En quoi vos produits répondent-ils à un besoin spécifique à Singapour ?
T. G – Singapour possède une des plus puissantes compagnies aériennes d’Asie, Singapore Airlines, qui dispose aussi d’importantes filiales avec de larges flottes comme Scoot et Silk AIr. Ces compagnies ont été séduites par nos produits. Nous prospectons maintenant vers les centres de maintenance aéronautique et l’armée de l’air singapourienne.
Comment entrevoyez-vous l’avenir ?
T. G – Vous l’aurez compris, toute compagnie aérienne, tout centre de maintenance, toute armée de l’air peuvent être un potentiel client. Ce qui est déjà le cas en Thaïlande et en Corée. Nous avons également établi des partenariats en Indonésie, à Taïwan, au Vietnam, au Japon et en Australie. Et, fort de nos projets de partenariat avec Singapore Airlines et Rolls Royce notamment, nous voulons recruter et mettre en place une équipe technique à Singapour. Nous espérons avoir une équipe d’une dizaine de salariés d’ici un an.
Rencontre avec Myljoy Polestico
Singapour a trouvé le moyen de se réinventer
Comment est née Zanroo ?
M. P. – Zanroo est née en Thaïlande en 2008. C’est une entreprise technologique de marketing fondée sur l’écoute sociale. Il s’agit de mesurer, en temps réel, la tendance des sujets de conversations. En analysant ces conversations, les entreprises peuvent optimiser leurs stratégies marketing, leur développement de produits, leur réputation de marque, etc… Par exemple, en 2011, la Thaïlande a subi de très fortes inondations. La plate-forme Zanroo est parvenue à suivre les conversations concernant les victimes – réelles et potentielles – dans les zones à risques. Zanroo a ensuite publié un rapport des régions où les conversations sur ce sujet étaient les plus fréquentes. Cela a permis aux familles d’identifier le niveau de sécurité de leurs proches. C’est après ces événements que la plate-forme Zanroo Insights a été créée en 2013. En deux ans, nous avions déjà une centaine de clients. Et la croissance continue, d’où ma présence à Singapour.

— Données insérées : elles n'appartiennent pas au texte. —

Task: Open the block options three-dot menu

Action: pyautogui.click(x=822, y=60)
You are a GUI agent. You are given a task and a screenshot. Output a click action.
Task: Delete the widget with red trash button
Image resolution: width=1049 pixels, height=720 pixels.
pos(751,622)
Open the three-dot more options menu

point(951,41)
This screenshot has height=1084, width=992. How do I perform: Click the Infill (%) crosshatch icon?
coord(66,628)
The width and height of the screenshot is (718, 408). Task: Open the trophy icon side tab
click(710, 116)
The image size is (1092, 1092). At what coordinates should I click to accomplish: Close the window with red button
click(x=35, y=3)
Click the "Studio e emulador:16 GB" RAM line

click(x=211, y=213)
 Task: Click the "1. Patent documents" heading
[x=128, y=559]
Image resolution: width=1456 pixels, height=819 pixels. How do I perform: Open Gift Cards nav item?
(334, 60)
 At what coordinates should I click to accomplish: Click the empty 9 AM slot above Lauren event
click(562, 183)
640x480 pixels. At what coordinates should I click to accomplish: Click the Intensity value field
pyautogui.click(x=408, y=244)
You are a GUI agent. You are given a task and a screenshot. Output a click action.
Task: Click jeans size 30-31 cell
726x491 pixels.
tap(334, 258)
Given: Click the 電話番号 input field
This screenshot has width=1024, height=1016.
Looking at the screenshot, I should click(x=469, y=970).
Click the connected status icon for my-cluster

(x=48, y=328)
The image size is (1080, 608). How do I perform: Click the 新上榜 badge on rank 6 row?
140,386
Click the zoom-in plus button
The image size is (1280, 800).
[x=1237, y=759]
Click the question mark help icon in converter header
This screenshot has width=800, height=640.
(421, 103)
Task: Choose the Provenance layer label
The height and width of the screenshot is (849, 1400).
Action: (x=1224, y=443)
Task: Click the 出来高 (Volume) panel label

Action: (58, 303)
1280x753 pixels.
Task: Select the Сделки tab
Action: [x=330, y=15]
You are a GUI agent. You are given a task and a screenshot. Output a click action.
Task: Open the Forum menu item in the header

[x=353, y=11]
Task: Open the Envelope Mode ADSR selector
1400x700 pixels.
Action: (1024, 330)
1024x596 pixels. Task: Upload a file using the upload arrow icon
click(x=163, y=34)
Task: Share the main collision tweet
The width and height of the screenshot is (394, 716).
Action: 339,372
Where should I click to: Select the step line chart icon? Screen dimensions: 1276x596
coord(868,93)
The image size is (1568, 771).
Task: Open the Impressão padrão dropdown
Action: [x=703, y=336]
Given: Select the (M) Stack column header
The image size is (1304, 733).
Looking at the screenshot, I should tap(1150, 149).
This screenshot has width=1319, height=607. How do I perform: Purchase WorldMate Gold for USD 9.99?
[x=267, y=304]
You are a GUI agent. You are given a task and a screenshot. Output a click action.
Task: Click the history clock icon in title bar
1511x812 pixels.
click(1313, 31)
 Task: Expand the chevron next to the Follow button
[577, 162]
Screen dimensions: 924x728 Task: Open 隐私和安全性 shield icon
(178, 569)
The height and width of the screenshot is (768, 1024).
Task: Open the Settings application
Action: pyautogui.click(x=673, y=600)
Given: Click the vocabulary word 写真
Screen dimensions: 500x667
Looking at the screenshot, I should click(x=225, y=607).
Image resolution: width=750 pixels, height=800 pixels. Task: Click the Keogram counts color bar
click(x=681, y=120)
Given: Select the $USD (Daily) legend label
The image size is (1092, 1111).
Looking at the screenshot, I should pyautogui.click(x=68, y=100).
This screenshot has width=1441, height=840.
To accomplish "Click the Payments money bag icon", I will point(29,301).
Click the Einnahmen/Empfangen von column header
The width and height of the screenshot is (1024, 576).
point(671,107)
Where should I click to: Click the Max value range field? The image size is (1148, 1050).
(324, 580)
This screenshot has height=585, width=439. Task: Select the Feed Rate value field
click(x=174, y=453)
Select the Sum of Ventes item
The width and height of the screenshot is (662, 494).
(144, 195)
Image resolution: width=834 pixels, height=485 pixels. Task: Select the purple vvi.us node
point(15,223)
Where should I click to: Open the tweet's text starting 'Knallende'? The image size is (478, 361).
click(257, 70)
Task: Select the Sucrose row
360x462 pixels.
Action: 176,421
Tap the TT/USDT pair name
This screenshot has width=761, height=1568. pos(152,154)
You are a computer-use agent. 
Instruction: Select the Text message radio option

Justement, pourquoi Singapour ?
M. P. – Depuis la crise de 2008, Singapour a trouvé le moyen de se réinventer. Le gouvernement fait de gros efforts pour encourager le business, et les start-up en particulier, afin de soutenir la croissance économique. Singapour aurait dépassé la Silicon Valley pour le nombre de créateurs de start-up. Zanroo s’est donc implantée à Singapour, mais elle est unique en ce sens qu’elle est née en Thaïlande et s’est d’abord concentrée sur une des langues les plus difficiles à analyser digitalement. Grâce à cet atout majeur, nous avons pu nous développer avec d’autres langues asiatiques comme le malais ou l’indonésien, et donc, logiquement, nous installer à Singapour. Mais nous couvrons désormais aussi le japonais, le chinois, le coréen, le tagalog et bien d’autres langues. Il a donc été très facile de gérer l’anglais ! Ainsi, nous avons maintenant des clients à travers toute l’Asie et espérons nous implanter en Chine, en Inde, mais aussi en Europe et aux États-Unis.